* Texto a leer
+-------+
En la filosofía, su proyecto ha sido definido como fundacionalismo. Queriendo decir con esto que su principal preocupación fue alcanzar los fundamentos sólidos de la ciencia y el saber. Quizá una preocupación heredada de su interés científico. Para desarrollar su fundacionalismo, se exigió primero y antes que nada deconstruir todo el edificio del saber.[1] Esto significaba una revisión pormenorizada de la exactitud y el grado de certeza con que cuenta cada sección de la ciencia hasta entonces alcanzada. A manera de ladrillos que se retiran al desarmar un muro, limpiando cada uno de ellos, así el edificio del saber fue deconstruido. ¿Qué le iba a permitir tal empeño? Encontrar los fundamentos, si es que existía tal cosa, de la ciencia y el saber. Al desmoronar todo el edificio del saber, no destruyéndolo ni desintegrándolo sino más bien deconstruyéndolo, Descartes verificaba el grado de certeza y exactitud que poseían cada ladrillo retirado. Se trataba de reconocer si alguno puede servir como auténtico fundamento o base del saber y la ciencia.
+-------+
* Datos registrados
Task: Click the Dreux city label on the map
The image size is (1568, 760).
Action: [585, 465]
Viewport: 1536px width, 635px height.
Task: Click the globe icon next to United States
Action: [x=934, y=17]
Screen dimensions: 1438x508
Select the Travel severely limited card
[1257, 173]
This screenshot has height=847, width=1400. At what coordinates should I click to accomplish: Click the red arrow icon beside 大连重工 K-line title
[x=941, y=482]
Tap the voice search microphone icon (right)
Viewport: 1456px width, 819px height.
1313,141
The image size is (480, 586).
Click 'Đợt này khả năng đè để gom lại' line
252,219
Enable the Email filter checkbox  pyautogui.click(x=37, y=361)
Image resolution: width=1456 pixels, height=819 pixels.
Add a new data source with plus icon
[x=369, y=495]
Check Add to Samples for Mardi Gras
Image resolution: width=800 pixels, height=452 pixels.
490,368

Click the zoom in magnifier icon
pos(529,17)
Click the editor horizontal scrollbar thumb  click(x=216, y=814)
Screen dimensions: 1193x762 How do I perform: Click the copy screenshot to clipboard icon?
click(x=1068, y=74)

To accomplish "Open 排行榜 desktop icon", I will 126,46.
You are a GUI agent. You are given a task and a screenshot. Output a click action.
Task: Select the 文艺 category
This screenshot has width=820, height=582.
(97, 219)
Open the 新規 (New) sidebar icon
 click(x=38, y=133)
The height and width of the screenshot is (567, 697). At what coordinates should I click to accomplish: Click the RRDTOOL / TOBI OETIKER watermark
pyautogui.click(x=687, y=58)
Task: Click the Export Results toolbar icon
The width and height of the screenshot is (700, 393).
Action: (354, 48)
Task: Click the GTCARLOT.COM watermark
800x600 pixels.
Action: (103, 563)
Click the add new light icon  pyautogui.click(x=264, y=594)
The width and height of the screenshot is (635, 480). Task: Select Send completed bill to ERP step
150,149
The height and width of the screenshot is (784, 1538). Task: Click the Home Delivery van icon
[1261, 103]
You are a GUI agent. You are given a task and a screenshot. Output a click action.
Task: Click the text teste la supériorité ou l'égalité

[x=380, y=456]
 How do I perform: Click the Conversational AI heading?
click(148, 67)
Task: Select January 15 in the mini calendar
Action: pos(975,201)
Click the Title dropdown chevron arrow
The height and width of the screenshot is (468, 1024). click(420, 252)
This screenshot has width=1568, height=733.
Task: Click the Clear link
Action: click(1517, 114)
+-------+
* Objetivo 1
Traduce al inglés esta oración del texto sobre el fundacionalismo de Descartes: "Esto significaba una revisión pormenorizada de la exactitud y el grado de certeza con que cuenta cada sección de la ciencia hasta entonces alcanzada."
* Objetivo 2
Prosigue el texto sobre el fundacionalismo de Descartes a partir de su última oración.

* Respuesta 1
This meant a detailed review of the accuracy and the degree of certainty of each section of science attained up to that time.

* Respuesta 2
Para realizar dicho proyecto, Descartes reconoce la necesidad de un método que le permita alcanzar su objetivo. Con un método, la filosofía deja de caminar a tientas y se acerca, más bien, al seguro camino de la ciencia. ¿Pero qué método podría permitirle deconstruir y al mismo tiempo buscar los fundamentos inamovibles del saber? Con el elevado ingenio que lo caracterizó, Descartes encuentra que es la duda metódica la forma más adecuada de buscar sistémicamente. La duda actúa así a manera de un filtro. Si algo presenta una posibilidad de duda, por mínima que sea, no puede encontrar pase por el ojo de la duda. Así, este método asegura que aquel saber que traspasa tal estándar es porque realmente ha mostrado una solidez y una certeza inatacable (o nos asegura el reconocimiento de que no existe tal saber). Como puede observarse, pues, el método termina distinguiendo negativamente al fundamento: no lo define por lo que es, sino por lo que no es. No define al saber porque ha demostrado su solidez y certeza, sino porque la ha mostrado al enfrentarse a la duda.


Mostrar y demostrar, pues, no es lo mismo. Se demuestran las fórmulas matemáticas, que significa deducirlas desde sus axiomas primigenios; pero se muestran el sol o las estrellas. Para los medievales, no se podía demostrar el infinito de Dios o su eternidad, pero sí se podía mostrar esos atributos divinos. Descartes usa esa misma estrategia medieval para mostrarnos al fundamento absoluto de la ciencia y el saber.


Sin embargo, la exigencia que Descartes imprime al método llega al paroxismo. Si la duda debe mostrar al auténtico saber que será el fundamento primario de la ciencia, entonces tal duda no puede conformarse con ser real, sino que incluso debe ser planteada hipotéticamente. ¿Cómo entender esto? Entendiendo a Descartes diríamos que en ningún mundo posible pueda plantearse ninguna duda a tal saber. Con tal grado de exigencia inicia Descartes dicho proceso que hemos llamado deconstructivo.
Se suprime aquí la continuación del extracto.